__AIM OF THE TASK__
For each line below that contains the word "partenaires", make a copy.

################

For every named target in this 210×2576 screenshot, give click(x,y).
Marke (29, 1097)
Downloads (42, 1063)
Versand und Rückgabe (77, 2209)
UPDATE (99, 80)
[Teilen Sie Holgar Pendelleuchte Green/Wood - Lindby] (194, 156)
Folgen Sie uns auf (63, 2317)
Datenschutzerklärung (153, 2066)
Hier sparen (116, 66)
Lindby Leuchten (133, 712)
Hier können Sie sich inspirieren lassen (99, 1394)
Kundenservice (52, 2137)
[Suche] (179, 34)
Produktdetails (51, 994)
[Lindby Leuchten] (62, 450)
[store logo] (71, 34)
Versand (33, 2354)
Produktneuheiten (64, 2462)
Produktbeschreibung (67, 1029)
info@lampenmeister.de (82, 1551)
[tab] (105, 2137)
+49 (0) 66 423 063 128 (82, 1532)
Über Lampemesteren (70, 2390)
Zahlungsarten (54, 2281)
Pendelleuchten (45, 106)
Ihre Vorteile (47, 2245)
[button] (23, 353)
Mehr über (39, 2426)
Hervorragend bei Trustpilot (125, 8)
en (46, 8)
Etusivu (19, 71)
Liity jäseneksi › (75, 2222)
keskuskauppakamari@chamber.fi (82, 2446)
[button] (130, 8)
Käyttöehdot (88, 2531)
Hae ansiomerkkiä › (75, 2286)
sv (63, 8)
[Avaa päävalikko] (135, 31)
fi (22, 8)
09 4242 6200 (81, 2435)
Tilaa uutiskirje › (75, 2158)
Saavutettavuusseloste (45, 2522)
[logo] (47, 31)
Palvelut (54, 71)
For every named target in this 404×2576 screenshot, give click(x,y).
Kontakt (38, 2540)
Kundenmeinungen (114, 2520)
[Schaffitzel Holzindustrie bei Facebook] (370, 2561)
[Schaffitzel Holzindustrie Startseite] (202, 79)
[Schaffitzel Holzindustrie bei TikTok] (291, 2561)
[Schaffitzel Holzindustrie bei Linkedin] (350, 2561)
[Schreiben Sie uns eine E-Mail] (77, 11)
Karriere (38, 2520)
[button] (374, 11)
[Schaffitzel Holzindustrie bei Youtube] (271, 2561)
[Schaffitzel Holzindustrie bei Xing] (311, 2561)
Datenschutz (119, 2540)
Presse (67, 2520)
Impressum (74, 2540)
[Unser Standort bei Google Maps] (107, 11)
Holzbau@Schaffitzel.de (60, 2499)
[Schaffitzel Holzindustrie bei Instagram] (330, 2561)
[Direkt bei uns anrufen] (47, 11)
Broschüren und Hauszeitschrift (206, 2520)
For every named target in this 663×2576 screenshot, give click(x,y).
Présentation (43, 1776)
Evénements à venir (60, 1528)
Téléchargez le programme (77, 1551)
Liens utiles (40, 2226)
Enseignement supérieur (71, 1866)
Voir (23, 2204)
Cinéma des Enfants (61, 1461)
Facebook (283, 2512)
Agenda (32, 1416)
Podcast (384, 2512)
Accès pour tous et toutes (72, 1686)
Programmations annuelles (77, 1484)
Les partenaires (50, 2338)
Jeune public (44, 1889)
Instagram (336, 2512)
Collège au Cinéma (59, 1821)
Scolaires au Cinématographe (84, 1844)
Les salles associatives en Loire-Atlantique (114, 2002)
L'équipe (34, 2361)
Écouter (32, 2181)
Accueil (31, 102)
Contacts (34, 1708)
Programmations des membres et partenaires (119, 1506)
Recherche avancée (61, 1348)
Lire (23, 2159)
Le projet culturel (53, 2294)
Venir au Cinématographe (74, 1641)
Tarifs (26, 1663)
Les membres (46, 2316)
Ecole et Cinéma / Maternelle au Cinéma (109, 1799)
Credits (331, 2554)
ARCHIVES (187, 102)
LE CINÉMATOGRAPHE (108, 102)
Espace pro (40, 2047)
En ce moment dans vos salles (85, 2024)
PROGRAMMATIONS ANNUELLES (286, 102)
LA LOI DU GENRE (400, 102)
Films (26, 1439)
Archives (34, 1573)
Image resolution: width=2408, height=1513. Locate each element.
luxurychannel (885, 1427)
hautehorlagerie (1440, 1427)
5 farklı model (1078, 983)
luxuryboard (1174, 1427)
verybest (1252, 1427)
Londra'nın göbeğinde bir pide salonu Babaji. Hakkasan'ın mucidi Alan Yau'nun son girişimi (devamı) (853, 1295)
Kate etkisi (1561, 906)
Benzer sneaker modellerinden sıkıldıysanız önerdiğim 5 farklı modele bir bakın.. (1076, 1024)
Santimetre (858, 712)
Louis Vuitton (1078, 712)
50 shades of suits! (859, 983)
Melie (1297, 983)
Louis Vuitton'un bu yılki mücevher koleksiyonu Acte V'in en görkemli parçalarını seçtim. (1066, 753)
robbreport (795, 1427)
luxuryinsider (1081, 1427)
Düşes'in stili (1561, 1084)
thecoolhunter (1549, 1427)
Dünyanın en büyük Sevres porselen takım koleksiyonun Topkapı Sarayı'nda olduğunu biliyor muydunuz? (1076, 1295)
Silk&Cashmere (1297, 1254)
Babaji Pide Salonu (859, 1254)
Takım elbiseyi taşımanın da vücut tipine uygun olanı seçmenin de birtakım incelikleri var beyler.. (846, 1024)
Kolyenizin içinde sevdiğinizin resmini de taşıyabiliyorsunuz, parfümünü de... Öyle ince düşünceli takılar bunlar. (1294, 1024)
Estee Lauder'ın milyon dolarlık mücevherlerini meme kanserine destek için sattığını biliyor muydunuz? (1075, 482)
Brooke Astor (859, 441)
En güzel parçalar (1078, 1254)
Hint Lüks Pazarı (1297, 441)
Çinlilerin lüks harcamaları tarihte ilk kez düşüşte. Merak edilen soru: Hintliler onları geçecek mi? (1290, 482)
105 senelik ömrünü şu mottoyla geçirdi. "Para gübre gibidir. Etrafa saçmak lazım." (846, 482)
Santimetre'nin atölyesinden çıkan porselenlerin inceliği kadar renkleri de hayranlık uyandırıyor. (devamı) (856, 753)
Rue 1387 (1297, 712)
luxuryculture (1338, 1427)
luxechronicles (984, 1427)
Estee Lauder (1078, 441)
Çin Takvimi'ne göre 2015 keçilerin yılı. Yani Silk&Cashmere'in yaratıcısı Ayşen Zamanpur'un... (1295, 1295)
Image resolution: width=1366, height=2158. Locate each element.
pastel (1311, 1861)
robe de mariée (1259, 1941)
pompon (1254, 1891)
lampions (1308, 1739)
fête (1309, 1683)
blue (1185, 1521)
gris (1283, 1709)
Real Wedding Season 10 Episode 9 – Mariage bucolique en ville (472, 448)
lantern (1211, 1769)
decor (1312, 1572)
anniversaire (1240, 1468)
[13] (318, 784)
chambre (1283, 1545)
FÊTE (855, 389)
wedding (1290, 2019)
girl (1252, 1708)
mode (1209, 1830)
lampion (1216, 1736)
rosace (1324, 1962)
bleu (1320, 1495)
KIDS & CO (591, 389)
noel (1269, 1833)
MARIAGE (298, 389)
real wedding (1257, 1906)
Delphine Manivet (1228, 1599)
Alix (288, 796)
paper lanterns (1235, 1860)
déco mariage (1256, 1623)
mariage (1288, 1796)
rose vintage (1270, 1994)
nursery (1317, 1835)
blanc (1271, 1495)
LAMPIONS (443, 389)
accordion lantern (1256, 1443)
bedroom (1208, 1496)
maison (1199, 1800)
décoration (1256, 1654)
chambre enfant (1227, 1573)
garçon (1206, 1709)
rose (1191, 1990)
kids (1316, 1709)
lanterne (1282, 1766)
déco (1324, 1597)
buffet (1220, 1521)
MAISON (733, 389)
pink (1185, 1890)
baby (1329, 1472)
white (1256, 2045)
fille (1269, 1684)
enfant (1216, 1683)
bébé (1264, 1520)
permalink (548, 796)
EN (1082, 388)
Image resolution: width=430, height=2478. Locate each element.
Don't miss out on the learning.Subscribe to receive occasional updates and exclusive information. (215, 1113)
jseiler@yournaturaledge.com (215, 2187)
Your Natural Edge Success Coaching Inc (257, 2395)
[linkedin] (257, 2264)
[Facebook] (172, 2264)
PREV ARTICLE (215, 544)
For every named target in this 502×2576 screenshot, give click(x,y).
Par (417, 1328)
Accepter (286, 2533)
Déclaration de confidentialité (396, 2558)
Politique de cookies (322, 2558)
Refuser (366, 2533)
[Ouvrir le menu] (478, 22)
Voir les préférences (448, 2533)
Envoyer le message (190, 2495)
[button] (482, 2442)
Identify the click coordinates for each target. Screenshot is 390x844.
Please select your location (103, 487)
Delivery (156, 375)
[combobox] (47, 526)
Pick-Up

################

__RESPONSE BOX__
Les partenaires (50, 2338)
Programmations des membres et partenaires (119, 1506)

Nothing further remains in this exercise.